→ TASK REQUIREMENTS
Lift out, unaltered, the lines of the material below between the line holding "Save song with the floppy disk icon" and the line holding "You are a computer-use agent. Viewport: 1278px", counting both.

********

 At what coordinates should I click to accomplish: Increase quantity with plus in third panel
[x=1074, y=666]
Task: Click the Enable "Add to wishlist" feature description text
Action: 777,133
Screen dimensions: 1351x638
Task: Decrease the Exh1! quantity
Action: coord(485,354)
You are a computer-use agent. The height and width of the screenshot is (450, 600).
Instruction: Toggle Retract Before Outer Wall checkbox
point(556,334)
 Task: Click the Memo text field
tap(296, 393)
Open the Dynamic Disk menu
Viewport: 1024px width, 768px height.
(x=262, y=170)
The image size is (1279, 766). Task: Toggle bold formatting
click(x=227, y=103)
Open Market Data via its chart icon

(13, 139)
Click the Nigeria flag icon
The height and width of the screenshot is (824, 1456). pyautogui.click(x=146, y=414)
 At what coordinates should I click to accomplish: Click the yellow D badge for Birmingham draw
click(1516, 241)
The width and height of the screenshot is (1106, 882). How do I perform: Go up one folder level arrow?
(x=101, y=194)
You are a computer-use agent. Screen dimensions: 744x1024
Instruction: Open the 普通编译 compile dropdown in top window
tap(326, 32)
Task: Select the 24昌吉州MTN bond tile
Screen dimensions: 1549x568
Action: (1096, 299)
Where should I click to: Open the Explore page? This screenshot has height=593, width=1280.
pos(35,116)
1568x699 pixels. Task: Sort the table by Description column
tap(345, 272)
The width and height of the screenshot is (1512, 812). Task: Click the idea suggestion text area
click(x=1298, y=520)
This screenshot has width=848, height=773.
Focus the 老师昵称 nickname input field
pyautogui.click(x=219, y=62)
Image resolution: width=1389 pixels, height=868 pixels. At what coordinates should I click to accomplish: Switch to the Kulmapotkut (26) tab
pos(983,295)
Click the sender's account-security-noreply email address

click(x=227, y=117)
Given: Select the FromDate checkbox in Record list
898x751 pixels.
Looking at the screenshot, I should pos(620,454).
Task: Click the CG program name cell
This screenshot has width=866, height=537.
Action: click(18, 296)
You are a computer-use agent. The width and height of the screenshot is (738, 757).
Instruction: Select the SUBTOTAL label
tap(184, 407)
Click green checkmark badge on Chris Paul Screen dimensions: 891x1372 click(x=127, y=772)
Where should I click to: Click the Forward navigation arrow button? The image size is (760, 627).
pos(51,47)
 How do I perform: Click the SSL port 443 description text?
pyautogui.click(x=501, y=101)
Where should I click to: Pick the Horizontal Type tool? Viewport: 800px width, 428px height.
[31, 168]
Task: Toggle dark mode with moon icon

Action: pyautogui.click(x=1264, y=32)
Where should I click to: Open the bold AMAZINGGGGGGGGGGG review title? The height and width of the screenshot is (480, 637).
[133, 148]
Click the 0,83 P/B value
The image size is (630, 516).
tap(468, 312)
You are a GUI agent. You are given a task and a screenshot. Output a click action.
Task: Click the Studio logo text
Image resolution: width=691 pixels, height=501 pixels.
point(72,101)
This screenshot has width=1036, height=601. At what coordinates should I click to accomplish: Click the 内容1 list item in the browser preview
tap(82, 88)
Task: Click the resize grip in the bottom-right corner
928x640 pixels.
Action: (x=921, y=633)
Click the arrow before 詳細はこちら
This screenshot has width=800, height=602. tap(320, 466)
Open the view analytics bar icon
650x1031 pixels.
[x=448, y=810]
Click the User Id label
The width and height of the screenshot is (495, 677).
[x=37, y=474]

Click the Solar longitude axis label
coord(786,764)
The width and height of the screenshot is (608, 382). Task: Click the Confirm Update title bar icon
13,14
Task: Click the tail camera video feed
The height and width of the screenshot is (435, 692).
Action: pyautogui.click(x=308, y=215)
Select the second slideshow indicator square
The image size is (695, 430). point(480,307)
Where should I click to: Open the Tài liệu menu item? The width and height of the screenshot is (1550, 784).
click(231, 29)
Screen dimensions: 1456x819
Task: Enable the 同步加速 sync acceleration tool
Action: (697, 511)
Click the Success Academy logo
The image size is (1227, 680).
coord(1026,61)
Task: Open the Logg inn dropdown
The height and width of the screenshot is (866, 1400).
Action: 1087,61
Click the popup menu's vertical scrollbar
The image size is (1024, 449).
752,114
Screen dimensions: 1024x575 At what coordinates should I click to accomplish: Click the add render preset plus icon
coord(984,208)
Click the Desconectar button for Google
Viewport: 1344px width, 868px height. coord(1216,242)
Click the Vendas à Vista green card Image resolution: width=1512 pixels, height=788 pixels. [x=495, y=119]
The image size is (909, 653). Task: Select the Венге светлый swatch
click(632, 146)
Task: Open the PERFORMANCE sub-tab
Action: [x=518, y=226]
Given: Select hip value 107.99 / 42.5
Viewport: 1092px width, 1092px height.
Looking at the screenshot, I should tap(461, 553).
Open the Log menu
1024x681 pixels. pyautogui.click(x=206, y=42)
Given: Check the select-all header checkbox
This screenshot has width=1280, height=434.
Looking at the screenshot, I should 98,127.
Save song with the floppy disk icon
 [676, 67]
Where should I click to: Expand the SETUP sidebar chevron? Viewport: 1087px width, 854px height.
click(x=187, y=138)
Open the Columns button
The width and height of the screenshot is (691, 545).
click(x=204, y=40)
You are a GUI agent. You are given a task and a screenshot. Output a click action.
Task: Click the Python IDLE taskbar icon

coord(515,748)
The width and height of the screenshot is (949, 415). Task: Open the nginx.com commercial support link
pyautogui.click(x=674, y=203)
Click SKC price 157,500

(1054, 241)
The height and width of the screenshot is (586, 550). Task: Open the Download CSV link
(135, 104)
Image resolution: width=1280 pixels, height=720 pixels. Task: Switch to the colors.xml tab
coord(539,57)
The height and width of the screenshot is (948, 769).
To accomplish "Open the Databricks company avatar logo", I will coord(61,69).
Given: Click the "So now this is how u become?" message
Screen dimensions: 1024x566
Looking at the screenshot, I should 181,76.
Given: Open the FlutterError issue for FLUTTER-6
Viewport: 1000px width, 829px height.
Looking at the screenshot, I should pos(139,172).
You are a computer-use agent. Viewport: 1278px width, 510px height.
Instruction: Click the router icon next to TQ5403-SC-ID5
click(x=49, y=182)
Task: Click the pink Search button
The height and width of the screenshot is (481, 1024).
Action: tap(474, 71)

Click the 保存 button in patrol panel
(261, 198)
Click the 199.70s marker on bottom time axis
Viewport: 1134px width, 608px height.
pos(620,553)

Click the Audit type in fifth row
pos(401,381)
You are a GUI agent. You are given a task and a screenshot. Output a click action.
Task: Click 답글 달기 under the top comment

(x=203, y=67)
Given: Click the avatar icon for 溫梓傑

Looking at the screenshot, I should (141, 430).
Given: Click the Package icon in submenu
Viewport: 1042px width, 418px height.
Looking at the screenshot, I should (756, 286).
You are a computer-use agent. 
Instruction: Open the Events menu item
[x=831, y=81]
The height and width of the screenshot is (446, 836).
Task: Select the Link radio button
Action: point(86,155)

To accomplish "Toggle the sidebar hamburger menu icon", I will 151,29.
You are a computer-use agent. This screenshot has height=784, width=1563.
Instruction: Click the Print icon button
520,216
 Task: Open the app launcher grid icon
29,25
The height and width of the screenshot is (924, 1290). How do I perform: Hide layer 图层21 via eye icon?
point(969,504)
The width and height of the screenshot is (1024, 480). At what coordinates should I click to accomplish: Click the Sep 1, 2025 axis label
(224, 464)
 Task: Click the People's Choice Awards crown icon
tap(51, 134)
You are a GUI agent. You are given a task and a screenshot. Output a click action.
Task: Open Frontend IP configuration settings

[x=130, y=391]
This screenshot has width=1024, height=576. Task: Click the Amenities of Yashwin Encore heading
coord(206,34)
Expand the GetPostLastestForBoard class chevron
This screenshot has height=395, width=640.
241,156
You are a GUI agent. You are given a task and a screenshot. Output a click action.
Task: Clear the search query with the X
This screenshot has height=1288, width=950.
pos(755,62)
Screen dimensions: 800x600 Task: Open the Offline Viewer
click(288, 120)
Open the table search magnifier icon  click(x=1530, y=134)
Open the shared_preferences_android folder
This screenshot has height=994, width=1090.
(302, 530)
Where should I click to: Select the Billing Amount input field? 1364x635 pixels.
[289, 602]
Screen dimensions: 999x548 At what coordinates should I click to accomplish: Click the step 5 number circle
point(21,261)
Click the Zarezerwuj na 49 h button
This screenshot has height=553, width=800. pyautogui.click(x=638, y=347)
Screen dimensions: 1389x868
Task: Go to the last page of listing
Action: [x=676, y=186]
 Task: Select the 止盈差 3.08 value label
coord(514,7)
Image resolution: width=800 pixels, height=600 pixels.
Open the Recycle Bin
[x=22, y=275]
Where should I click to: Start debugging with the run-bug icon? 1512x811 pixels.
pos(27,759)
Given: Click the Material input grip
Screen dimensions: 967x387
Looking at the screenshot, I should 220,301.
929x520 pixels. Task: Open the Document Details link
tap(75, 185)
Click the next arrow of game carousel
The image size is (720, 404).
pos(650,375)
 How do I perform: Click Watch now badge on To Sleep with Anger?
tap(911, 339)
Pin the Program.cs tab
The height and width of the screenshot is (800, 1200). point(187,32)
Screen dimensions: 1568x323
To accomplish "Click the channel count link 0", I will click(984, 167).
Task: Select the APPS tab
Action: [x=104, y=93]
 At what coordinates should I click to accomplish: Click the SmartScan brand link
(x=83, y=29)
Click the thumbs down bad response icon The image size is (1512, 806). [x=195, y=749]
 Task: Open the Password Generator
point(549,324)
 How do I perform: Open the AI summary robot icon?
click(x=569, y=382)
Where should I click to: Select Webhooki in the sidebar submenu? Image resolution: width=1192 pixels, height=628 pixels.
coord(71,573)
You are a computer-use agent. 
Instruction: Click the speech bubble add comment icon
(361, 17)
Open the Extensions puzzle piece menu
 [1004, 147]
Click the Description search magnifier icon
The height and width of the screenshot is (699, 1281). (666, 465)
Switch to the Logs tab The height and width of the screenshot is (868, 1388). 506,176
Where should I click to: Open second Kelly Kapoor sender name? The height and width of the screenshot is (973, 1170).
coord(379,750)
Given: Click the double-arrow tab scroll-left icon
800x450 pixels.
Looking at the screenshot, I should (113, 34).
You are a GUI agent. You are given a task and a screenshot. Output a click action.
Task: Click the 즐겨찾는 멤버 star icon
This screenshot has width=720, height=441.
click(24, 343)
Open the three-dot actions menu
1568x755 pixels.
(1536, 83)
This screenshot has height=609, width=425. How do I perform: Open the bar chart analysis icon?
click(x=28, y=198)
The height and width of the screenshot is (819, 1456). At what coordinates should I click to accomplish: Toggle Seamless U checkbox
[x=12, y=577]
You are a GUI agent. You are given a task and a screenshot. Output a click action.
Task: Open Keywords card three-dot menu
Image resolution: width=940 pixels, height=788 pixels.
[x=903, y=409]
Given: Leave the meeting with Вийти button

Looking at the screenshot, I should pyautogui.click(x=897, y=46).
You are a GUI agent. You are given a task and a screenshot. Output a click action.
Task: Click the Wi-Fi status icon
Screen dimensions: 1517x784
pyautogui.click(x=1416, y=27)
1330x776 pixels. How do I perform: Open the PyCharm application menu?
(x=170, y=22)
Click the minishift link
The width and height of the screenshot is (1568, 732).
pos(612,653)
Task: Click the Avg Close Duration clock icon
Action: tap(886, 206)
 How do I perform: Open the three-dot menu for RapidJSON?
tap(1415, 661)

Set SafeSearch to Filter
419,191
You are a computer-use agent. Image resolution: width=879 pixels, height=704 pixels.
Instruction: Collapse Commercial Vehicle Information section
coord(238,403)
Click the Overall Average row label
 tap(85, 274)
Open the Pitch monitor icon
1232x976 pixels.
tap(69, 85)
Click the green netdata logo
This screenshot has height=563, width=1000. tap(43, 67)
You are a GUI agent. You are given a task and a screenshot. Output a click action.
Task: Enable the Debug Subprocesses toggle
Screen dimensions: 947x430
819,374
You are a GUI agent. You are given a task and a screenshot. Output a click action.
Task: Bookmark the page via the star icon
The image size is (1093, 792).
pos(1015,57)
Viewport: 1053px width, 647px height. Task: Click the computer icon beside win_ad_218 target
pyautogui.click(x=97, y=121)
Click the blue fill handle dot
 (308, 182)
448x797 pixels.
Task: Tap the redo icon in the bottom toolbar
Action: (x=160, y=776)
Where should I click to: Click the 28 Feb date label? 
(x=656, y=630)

********

→ TASK RESULT
Save song with the floppy disk icon
 [676, 67]
Where should I click to: Expand the SETUP sidebar chevron? Viewport: 1087px width, 854px height.
click(x=187, y=138)
Open the Columns button
The width and height of the screenshot is (691, 545).
click(x=204, y=40)
You are a GUI agent. You are given a task and a screenshot. Output a click action.
Task: Click the Python IDLE taskbar icon

coord(515,748)
The width and height of the screenshot is (949, 415). Task: Open the nginx.com commercial support link
pyautogui.click(x=674, y=203)
Click SKC price 157,500

(1054, 241)
The height and width of the screenshot is (586, 550). Task: Open the Download CSV link
(135, 104)
Image resolution: width=1280 pixels, height=720 pixels. Task: Switch to the colors.xml tab
coord(539,57)
The height and width of the screenshot is (948, 769).
To accomplish "Open the Databricks company avatar logo", I will coord(61,69).
Given: Click the "So now this is how u become?" message
Screen dimensions: 1024x566
Looking at the screenshot, I should 181,76.
Given: Open the FlutterError issue for FLUTTER-6
Viewport: 1000px width, 829px height.
Looking at the screenshot, I should pos(139,172).
You are a computer-use agent. Viewport: 1278px width, 510px height.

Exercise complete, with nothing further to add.